Stepping on a Slippery Slope
[Commentary] My son Nick, a podcast aficionado, suggested recently that I’d enjoy a podcast called “StartUp,” which tells stories of companies that are just starting out. In its first season, the show’s host, Alex Blumberg, and his new business partner, Matt Lieber, train their microphones on their own company, Gimlet Media, which Blumberg, who is also the chief executive, hopes to turn into a podcast juggernaut. The second season, in which Blumberg is joined by a co-host, Lisa Chow, chronicles the highs and lows of a new dating app. Nick was right.

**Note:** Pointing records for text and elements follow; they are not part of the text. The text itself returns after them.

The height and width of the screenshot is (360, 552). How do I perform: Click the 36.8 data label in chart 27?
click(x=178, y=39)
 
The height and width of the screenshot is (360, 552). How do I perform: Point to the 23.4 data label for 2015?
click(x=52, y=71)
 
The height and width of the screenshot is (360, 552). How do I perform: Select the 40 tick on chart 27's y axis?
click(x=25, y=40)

Blumberg, a co-creator of NPR’s “Planet Money,” and Chow, formerly of NPR and WNYC, prove to be first-rate storytellers, hardly a surprise given their backgrounds. What was a surprise were the commercials spliced into each episode.

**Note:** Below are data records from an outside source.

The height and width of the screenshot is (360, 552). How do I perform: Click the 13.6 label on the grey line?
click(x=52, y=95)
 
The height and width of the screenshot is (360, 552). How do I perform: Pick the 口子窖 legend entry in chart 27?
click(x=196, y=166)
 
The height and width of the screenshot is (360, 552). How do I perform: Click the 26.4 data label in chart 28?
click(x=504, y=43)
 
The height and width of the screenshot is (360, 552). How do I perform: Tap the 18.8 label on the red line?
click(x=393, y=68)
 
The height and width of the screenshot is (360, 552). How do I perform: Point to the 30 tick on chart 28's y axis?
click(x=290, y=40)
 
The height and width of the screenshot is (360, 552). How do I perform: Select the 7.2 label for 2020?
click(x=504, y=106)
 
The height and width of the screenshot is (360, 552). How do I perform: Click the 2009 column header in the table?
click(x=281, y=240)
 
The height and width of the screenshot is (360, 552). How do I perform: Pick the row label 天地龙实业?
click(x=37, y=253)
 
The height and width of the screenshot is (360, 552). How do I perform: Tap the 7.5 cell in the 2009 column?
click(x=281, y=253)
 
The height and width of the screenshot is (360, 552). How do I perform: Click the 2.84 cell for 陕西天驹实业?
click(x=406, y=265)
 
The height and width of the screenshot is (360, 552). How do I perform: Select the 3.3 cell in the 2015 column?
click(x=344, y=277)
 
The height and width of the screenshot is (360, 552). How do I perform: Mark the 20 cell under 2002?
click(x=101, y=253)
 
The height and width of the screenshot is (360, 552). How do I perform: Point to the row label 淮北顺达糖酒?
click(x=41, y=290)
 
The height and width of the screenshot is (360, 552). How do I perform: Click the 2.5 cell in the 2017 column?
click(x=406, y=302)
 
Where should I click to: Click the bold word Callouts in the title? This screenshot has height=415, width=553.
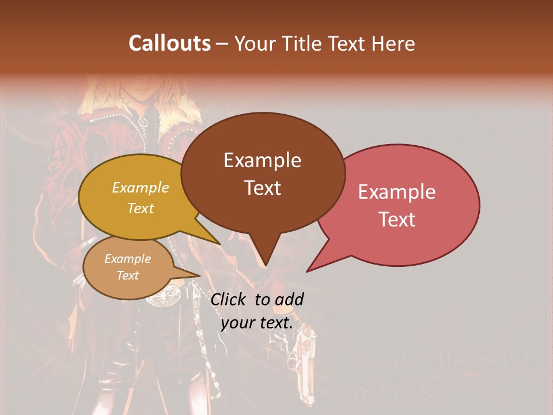point(169,43)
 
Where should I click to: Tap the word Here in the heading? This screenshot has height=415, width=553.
point(392,43)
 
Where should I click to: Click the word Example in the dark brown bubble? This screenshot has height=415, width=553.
point(262,160)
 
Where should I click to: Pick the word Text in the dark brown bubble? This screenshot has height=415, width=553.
point(262,187)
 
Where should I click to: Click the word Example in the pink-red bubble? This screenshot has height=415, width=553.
point(397,192)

“StartUp’s” second season was sponsored by Ford Motor Company, the e-mail marketer MailChimp, and Personal Capital, a financial firm. But instead of running a traditional ad, the co-hosts crafted little stories, often conducting on-air interviews with a company official. As the Internet has eviscerated journalism’s traditional business model, news organizations have had to find new ways to generate revenue. The long sacrosanct barrier between the business side and the news side is falling. Many companies with the highest journalistic standards are adopting so-called native advertising techniques, which are meant to mimic the feel of the publication itself. (The New York Times’s native ads, called Paid Posts, do not mimic the paper.) I can’t help it: It does have the feel of a slippery slope. “The logical next step,” said Rick Edmonds, media business analyst at the Poynter Institute, “will be to set up an in-house studio that will produce ads for advertisers. And maybe ask the journalists to write the copy. I think the line is sliding.” Gimlet’s honorable intentions notwithstanding, I think he’s right.